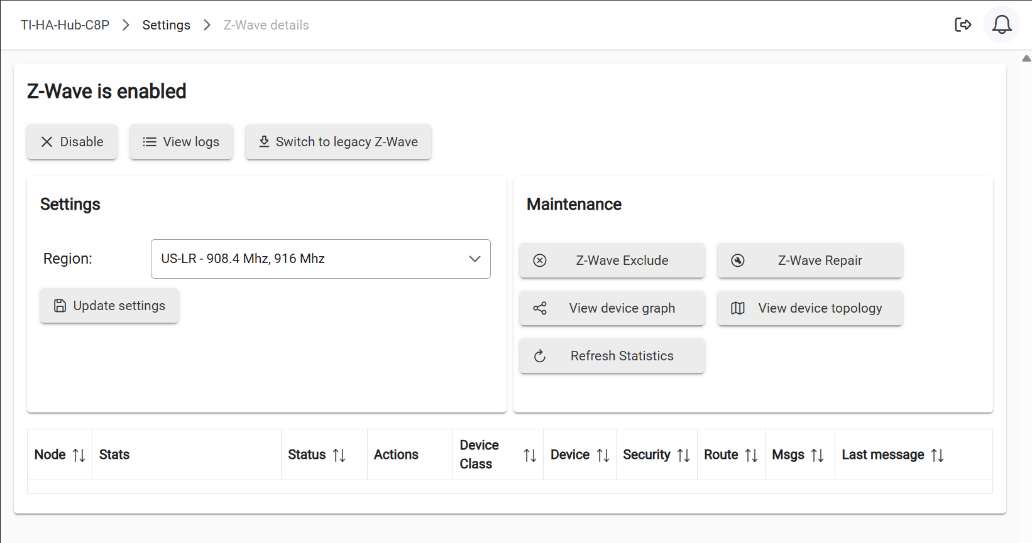Start Z-Wave Exclude
The width and height of the screenshot is (1032, 543).
612,261
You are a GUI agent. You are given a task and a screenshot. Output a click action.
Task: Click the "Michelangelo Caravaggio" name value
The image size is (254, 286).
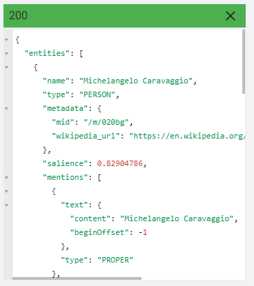point(136,81)
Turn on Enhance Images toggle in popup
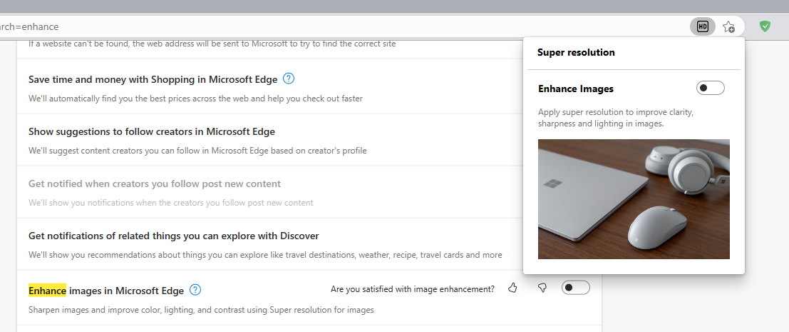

# # # #

Work required: Set down, in exact form, only the lines that start at the one containing "Task: Click the" and finish at the last line of the material; pictures do not go in.

Written reply:
Task: Click the "Michelangelo Caravaggio" name value
The image size is (254, 286).
point(136,81)
Turn on Enhance Images toggle in popup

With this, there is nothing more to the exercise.